*** Task input ***

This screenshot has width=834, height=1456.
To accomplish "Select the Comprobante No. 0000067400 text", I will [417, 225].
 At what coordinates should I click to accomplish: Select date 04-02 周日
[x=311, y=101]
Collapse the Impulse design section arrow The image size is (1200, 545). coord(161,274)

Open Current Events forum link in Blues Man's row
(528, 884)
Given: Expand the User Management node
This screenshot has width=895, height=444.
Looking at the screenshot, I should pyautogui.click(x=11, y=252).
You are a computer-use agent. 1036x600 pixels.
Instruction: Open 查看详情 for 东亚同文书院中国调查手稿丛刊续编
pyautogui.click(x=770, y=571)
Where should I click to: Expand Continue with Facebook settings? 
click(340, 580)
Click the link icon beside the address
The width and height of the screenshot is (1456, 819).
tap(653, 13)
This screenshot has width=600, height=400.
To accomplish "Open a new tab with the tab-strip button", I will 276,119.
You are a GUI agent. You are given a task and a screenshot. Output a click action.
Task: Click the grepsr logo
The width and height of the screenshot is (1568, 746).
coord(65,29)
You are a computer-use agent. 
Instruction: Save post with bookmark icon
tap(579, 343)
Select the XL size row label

***

• **Work required**:
Rewrite the lines above, substituting "Directive" for each occurrence of "Instruction" and leaving everything else untouched.

• **Written solution**:
This screenshot has width=834, height=1456.
To accomplish "Select the Comprobante No. 0000067400 text", I will [417, 225].
 At what coordinates should I click to accomplish: Select date 04-02 周日
[x=311, y=101]
Collapse the Impulse design section arrow The image size is (1200, 545). coord(161,274)

Open Current Events forum link in Blues Man's row
(528, 884)
Given: Expand the User Management node
This screenshot has width=895, height=444.
Looking at the screenshot, I should pyautogui.click(x=11, y=252).
You are a computer-use agent. 1036x600 pixels.
Directive: Open 查看详情 for 东亚同文书院中国调查手稿丛刊续编
pyautogui.click(x=770, y=571)
Where should I click to: Expand Continue with Facebook settings? 
click(340, 580)
Click the link icon beside the address
The width and height of the screenshot is (1456, 819).
tap(653, 13)
This screenshot has width=600, height=400.
To accomplish "Open a new tab with the tab-strip button", I will 276,119.
You are a GUI agent. You are given a task and a screenshot. Output a click action.
Task: Click the grepsr logo
The width and height of the screenshot is (1568, 746).
coord(65,29)
You are a computer-use agent. 
Directive: Save post with bookmark icon
tap(579, 343)
Select the XL size row label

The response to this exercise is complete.